In late February 2018, the "Bargaining for the Common Good in Higher Education Convening” brought together over 200 labor, community and racial justice leaders representing 50 campuses across the country to strategize about common good bargaining and organizing. The convening included sessions about the theory and strategy of how to build the power to win and transform our campaigns into broader community fights, and how to wage inspiring common good campaigns that connect workers more deeply to their union and increase membership in preparation for the Janus Decision. Cohorts of union, community, and student leaders discussed a shared vision for building long-term community-labor partnerships that can fight for common good demands. State and university cohorts made concrete plans for working together locally, and incorporating elements of common good work in their campaigns.
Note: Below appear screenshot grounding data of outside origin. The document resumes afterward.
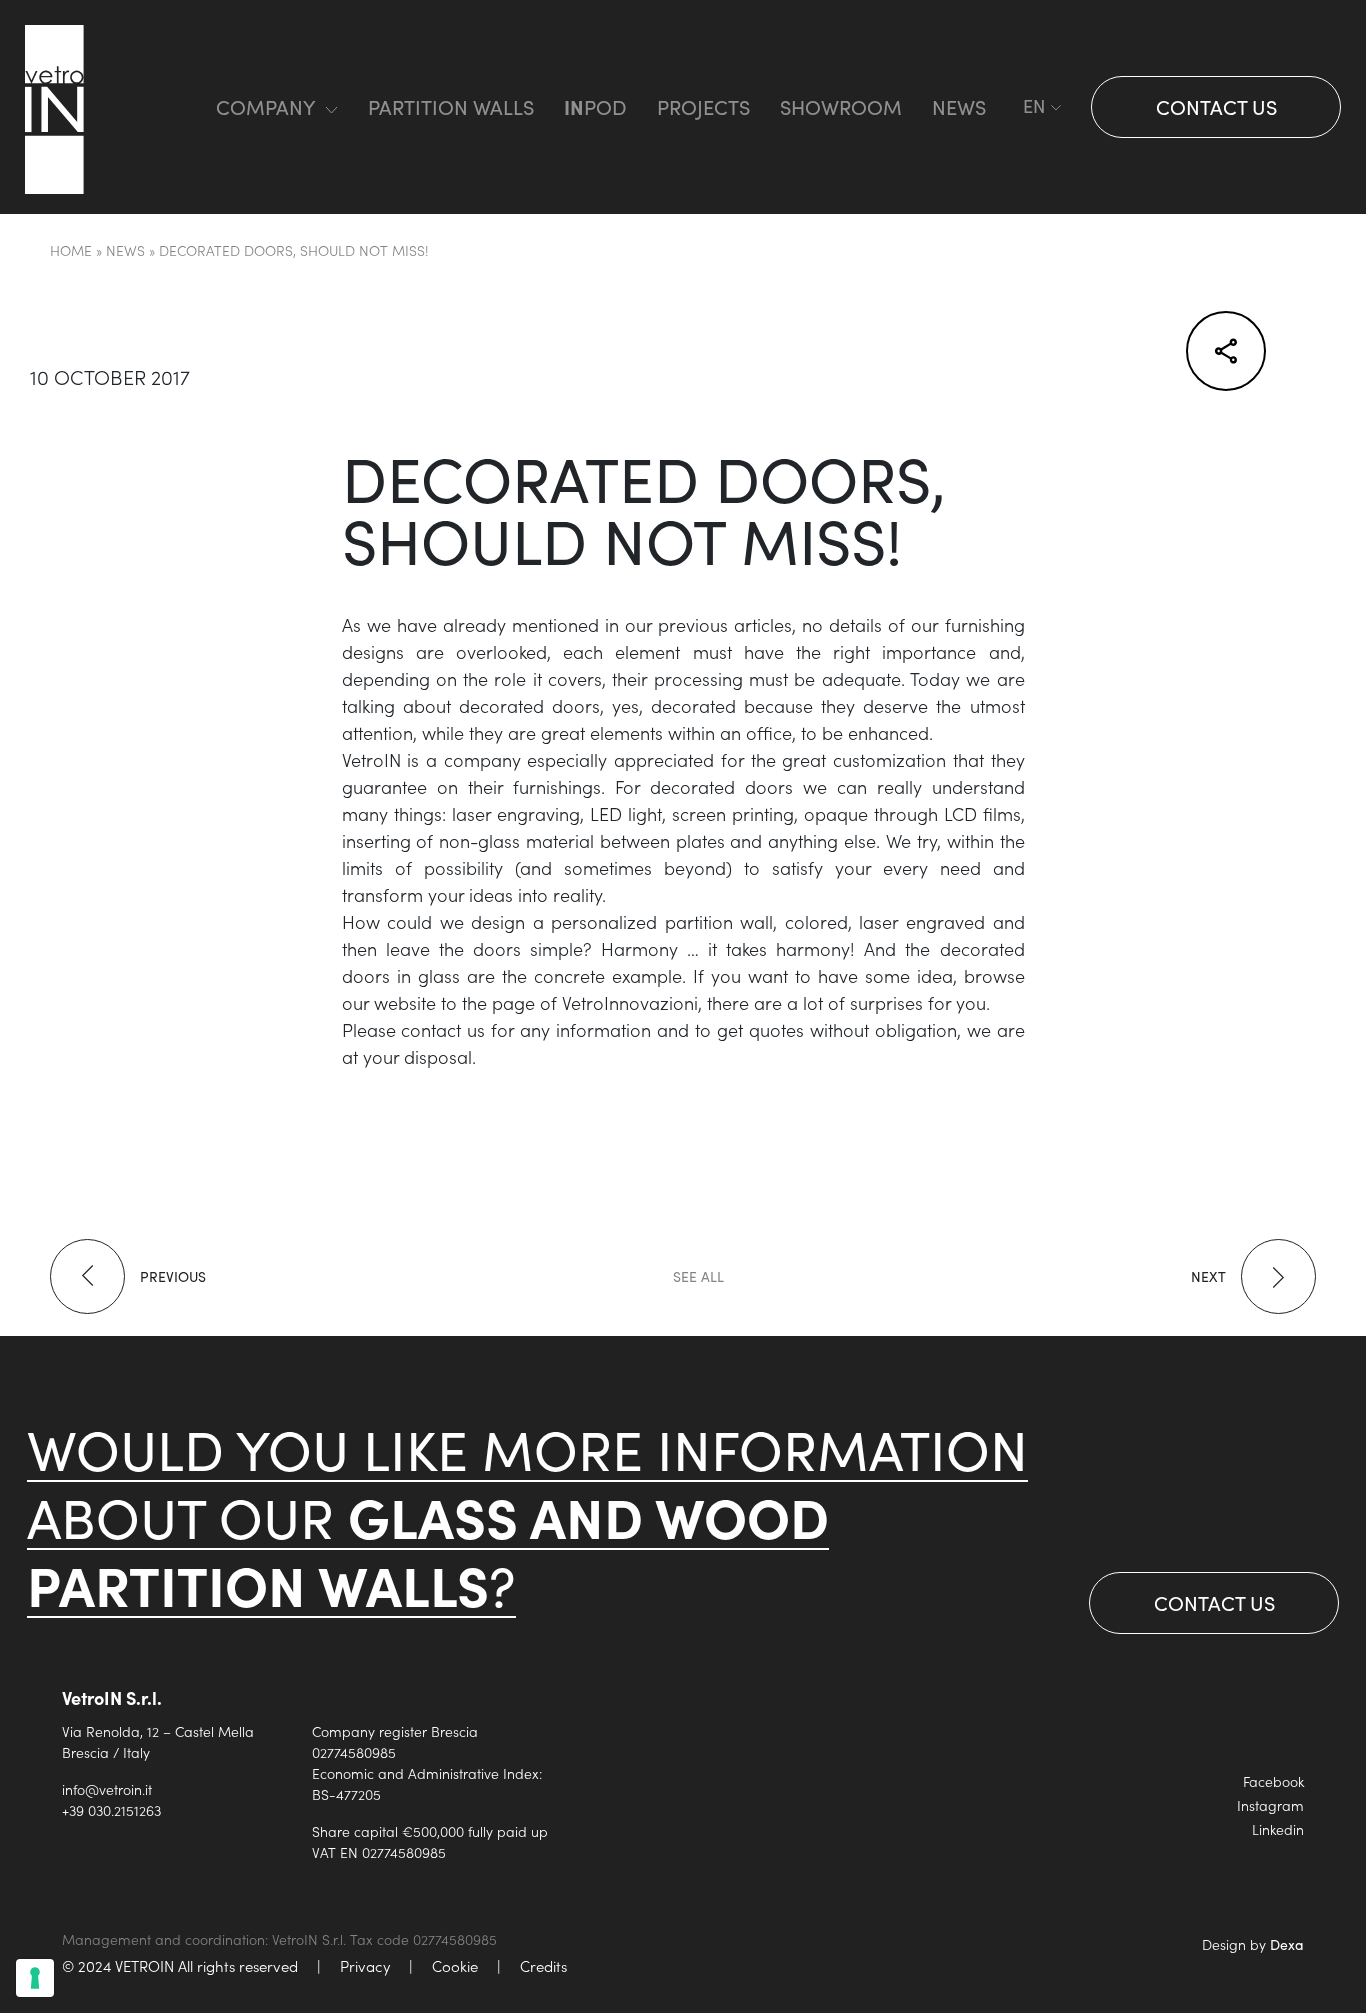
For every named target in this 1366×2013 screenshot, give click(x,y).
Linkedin (1278, 1829)
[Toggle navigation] (160, 107)
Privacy (365, 1965)
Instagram (1270, 1805)
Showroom (841, 106)
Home (71, 250)
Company (265, 106)
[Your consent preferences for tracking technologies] (35, 1978)
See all (698, 1276)
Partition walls (451, 106)
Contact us (1216, 106)
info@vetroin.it (107, 1789)
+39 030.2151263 (111, 1810)
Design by (1253, 1944)
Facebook (1273, 1781)
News (959, 106)
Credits (543, 1965)
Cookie (455, 1965)
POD (595, 106)
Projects (703, 106)
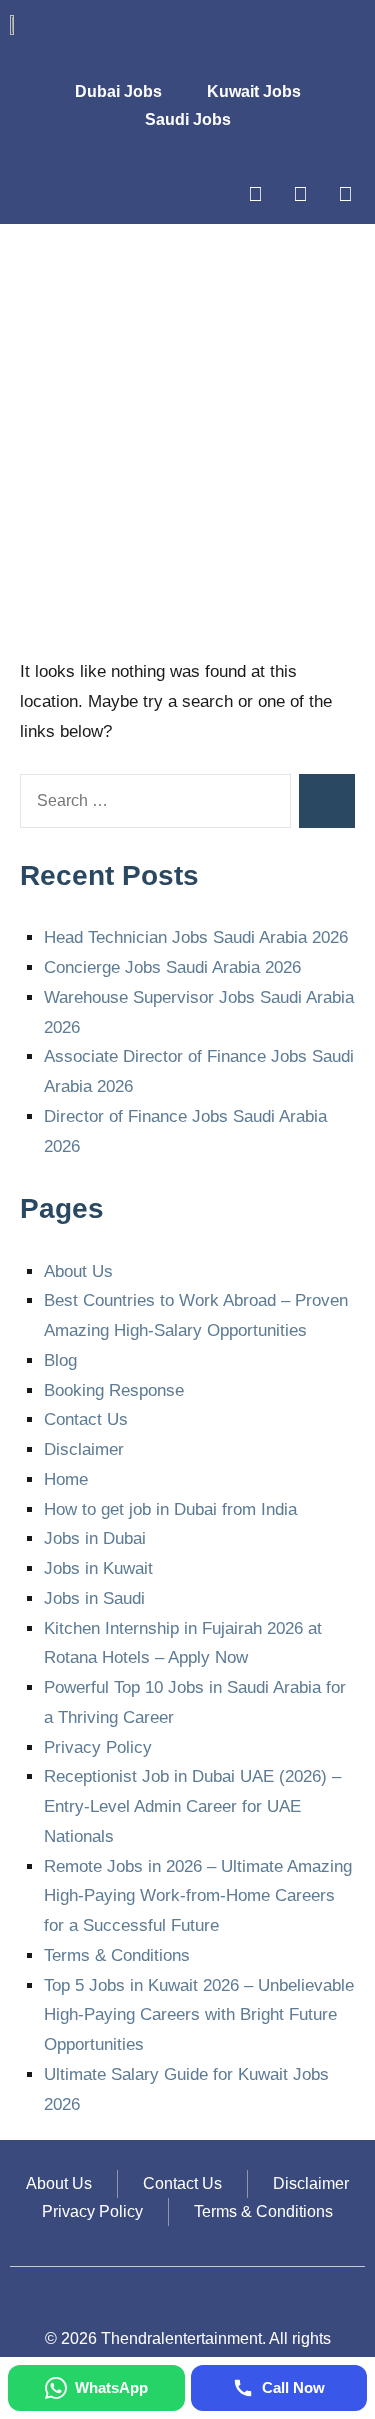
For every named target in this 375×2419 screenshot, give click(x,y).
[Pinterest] (345, 194)
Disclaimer (84, 1449)
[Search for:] (155, 801)
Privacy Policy (98, 1747)
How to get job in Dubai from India (170, 1509)
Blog (60, 1360)
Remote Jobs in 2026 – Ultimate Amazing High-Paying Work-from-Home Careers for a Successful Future (198, 1896)
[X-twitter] (300, 194)
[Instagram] (255, 194)
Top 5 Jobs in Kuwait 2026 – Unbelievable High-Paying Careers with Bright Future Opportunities (199, 2015)
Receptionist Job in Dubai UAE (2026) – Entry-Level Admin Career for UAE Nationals (192, 1806)
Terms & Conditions (117, 1955)
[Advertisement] (187, 441)
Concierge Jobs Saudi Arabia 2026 (172, 967)
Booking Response (114, 1390)
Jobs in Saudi (94, 1598)
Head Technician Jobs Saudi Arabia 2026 (196, 937)
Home (66, 1479)
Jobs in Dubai (95, 1538)
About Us (78, 1271)
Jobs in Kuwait (98, 1568)
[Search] (327, 801)
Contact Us (86, 1419)
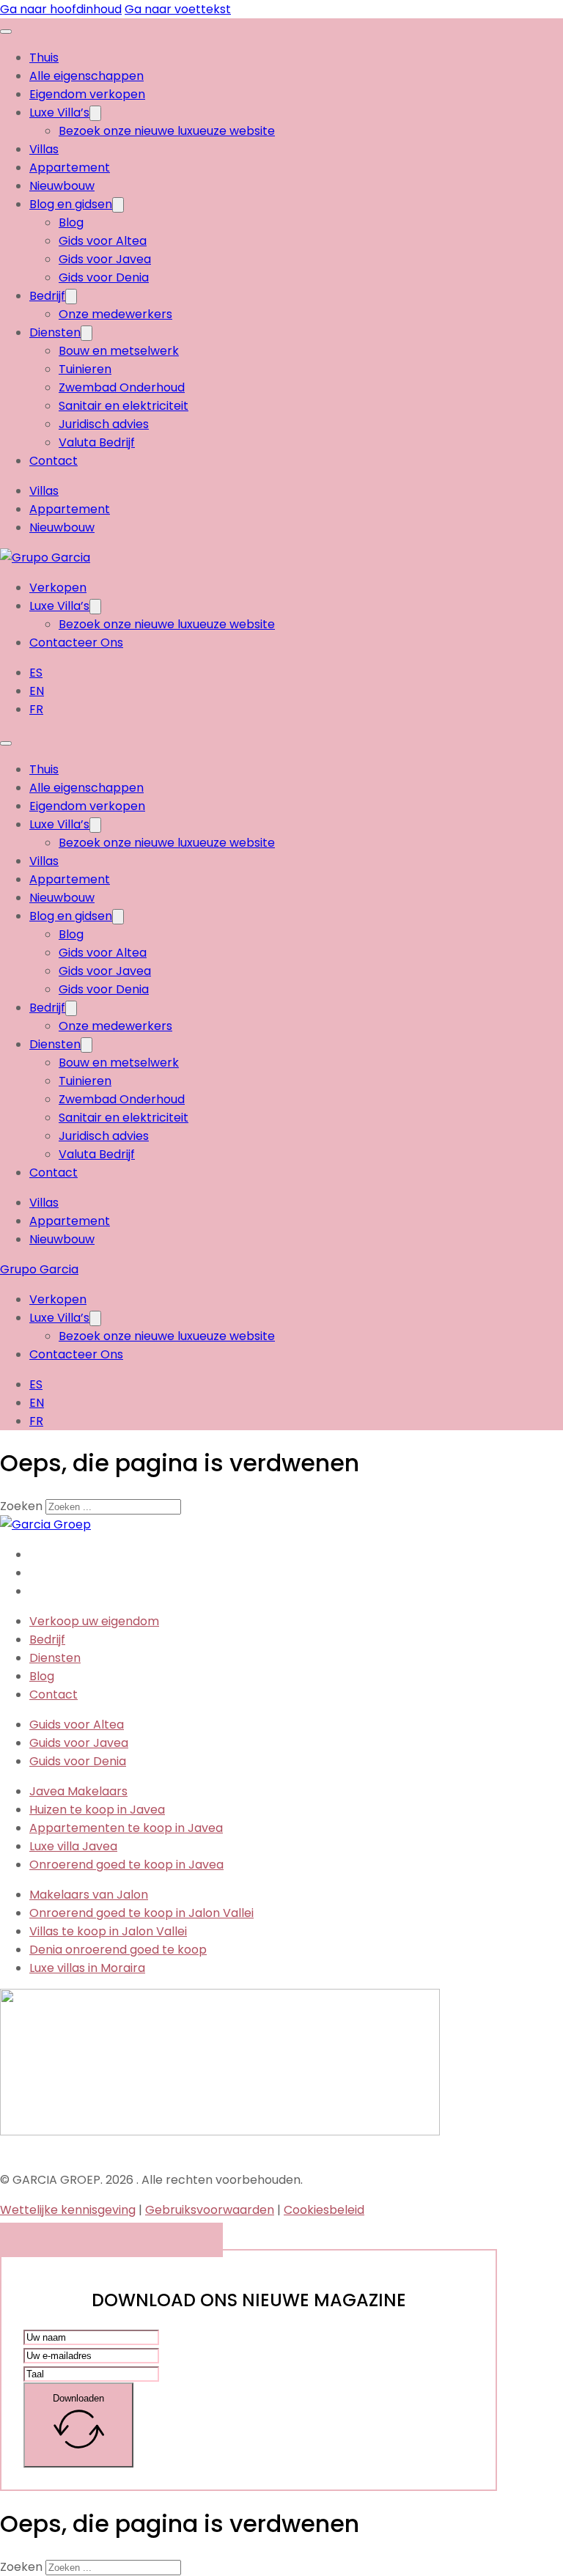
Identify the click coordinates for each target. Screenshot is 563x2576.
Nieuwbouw (62, 185)
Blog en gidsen (70, 204)
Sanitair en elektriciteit (123, 405)
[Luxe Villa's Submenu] (95, 113)
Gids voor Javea (105, 259)
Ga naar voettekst (178, 9)
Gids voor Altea (103, 240)
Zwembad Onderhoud (122, 387)
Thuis (44, 57)
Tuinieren (85, 369)
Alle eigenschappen (86, 75)
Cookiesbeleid (324, 2209)
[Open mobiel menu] (6, 31)
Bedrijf (47, 295)
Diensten (55, 332)
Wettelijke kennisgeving (68, 2209)
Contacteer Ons (76, 642)
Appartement (69, 167)
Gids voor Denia (104, 277)
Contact (53, 460)
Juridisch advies (104, 424)
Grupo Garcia (39, 1269)
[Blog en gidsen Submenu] (118, 205)
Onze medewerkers (115, 314)
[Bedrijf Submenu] (71, 296)
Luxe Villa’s (59, 112)
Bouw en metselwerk (119, 350)
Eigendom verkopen (87, 94)
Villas (44, 149)
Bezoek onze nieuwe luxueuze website (167, 130)
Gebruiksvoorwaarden (209, 2209)
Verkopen (58, 587)
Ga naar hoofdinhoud (61, 9)
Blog (71, 222)
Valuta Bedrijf (97, 442)
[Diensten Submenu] (86, 333)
Kavitha Iyengar from UAW 2865, the graduate employee organization in the University of California system said, “I thought the convening thoughtfully brought together higher ed unions and community groups to help us see how powerful it can be when we work together in a transformative way. This is going to change how we do our work together when we go back to California, and how we approach not only contract negotiations but our long-term strategy to build power.”
Bargaining for the Common Good is an innovative organizing approach where unions use contract fights as an opportunity to organize local stakeholders around a set of demands that benefit not just the bargaining unit, but also the wider community as a whole. In these campaigns, labor and community are partners who work together to build public support for revenue and other solutions that will allow us to rebuild our communities, adequately fund public services, and protect quality middle class public and private sector jobs.
Higher Education is an ideal stage for Bargaining for the Common Good campaigns. Colleges and universities act as ‘anchor’ institutions in our communities, often playing an outsized role in the local economy. Advocating for common sense reforms that improve our universities and communities draws the backing of crucial stakeholders such as students, faculty, staff, and the many community and racial justice groups that focus on the university’s impact in the local community.
Over the three days of the convening, participants learned and strategized about how to work together effectively to run these types of campaigns. The convening included sessions on identifying and running common good campaigns, Wall Street’s growing influence in higher education, partnering effectively with community, student, and racial justice groups, and breakout sessions for local cohorts to plan their campaigns. Jennie Shanker from Temple Association of University Professors (AFT) said, “The convening was terrific, and I’m leaving with both new tools to run common good campaigns, and a new network of labor and community partners to work with in Philadelphia.”
Anneta Argyres from the Massachusetts Teachers Association and Juan Pablo Blanco from the Public Higher Education Network of Massachusetts said, “The conference was exciting and inspiring. We learned what it means to go on the offensive, how to use bargaining to advance community demands, and how to build shared vision between workers, communities and students. It was a great first step towards creating sustainable common good campaigns between partners, and helped us understand the nuts and bolts of how it works in actual bargaining. We think the emphasis on community engagement and ownership of campaigns was incredibly important.”
Many individuals, unions, and associations posted their enthusiasm at the Bargaining for the Common Good Higher Education Convening to Twitter. Partner organization Bargaining for the Common Good posted their own synopsis of the convening. AFT posted their own recap to the event. Both attendees, facilitators, coaches, and presenters look forward to building a stronger movement that can truly fight for the common good.
At the end of the convening, participant Tom Steel from Teamsters Local 2010 exclaimed, "I dreamed about this conference for weeks, imagining everything that it could be. The reality surpassed my wildest dreams and has reinvigorated my fight for the working class!"